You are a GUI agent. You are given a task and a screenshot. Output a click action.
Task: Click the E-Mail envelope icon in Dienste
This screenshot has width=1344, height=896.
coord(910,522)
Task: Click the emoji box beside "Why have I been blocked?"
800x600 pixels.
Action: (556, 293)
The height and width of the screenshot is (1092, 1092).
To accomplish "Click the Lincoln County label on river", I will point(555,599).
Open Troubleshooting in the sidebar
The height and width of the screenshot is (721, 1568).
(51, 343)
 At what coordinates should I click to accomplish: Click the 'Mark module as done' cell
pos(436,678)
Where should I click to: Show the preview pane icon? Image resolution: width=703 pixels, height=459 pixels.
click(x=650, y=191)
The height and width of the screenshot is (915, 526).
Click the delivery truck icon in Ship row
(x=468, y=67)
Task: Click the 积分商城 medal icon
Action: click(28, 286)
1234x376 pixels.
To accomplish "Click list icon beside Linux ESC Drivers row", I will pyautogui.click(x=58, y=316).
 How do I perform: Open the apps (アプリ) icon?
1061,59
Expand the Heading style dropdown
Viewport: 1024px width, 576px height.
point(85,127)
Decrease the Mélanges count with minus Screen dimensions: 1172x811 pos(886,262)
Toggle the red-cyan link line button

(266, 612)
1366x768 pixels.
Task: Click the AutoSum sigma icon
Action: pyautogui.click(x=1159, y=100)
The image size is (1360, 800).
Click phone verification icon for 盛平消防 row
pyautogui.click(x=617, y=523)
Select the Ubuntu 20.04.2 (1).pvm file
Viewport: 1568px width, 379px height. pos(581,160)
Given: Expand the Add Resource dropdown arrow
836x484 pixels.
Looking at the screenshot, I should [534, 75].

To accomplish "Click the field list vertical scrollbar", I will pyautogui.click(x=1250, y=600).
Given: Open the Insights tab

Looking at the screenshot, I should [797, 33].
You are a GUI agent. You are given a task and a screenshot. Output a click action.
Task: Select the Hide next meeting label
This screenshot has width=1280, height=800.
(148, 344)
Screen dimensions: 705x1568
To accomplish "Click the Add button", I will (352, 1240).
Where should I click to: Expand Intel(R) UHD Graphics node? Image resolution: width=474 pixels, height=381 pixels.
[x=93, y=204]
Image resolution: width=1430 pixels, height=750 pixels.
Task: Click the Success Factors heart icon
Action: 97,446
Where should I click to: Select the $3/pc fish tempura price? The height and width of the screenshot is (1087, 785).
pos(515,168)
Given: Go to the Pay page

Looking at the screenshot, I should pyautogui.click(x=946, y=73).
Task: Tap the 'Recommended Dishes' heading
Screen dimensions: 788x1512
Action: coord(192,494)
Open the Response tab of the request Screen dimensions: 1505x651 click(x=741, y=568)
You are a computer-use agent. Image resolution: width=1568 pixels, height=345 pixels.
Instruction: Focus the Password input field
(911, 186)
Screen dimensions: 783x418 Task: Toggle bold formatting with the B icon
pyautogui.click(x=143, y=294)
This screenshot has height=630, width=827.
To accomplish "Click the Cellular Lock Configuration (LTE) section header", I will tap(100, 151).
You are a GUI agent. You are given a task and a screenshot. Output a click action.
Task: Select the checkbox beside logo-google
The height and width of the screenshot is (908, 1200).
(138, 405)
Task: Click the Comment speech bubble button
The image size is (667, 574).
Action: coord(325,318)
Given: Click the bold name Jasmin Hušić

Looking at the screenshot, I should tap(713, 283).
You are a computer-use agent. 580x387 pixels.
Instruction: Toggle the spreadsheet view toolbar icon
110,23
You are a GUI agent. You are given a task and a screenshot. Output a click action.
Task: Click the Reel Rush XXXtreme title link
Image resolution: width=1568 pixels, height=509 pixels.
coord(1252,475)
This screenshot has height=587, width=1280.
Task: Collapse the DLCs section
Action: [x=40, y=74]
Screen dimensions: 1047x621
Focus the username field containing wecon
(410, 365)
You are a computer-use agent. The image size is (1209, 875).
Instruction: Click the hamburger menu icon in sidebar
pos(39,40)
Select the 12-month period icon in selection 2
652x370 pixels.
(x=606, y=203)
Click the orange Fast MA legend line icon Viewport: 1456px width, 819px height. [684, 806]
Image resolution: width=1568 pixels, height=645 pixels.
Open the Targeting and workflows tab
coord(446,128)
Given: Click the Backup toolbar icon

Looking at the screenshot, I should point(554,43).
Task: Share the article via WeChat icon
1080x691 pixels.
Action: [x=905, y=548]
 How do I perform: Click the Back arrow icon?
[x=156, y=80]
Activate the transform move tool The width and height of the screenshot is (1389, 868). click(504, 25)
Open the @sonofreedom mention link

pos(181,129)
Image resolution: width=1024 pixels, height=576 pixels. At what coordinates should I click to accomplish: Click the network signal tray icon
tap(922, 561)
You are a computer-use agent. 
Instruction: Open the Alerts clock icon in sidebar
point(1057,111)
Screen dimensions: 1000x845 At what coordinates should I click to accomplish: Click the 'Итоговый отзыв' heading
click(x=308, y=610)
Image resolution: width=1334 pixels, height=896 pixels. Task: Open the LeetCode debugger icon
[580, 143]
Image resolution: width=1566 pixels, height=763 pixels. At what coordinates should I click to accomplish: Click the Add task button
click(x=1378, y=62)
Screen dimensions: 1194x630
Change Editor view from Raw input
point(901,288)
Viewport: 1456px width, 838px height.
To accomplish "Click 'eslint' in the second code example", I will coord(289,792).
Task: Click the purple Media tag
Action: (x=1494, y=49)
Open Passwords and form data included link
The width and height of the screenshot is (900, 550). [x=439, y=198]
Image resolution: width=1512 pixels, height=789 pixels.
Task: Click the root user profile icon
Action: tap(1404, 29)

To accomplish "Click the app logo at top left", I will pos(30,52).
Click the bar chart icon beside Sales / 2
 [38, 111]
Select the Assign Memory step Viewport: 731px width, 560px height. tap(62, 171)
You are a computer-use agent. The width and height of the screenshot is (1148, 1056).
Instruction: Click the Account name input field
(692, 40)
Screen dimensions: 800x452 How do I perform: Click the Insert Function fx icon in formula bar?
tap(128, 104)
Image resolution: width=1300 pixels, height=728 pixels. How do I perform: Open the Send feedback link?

· · · · ·

# [What you will do]
Filter the entries down to the lines with the word "list" in them.

# [Result for this task]
To accomplish "Click list icon beside Linux ESC Drivers row", I will pyautogui.click(x=58, y=316).
To accomplish "Click the field list vertical scrollbar", I will pyautogui.click(x=1250, y=600).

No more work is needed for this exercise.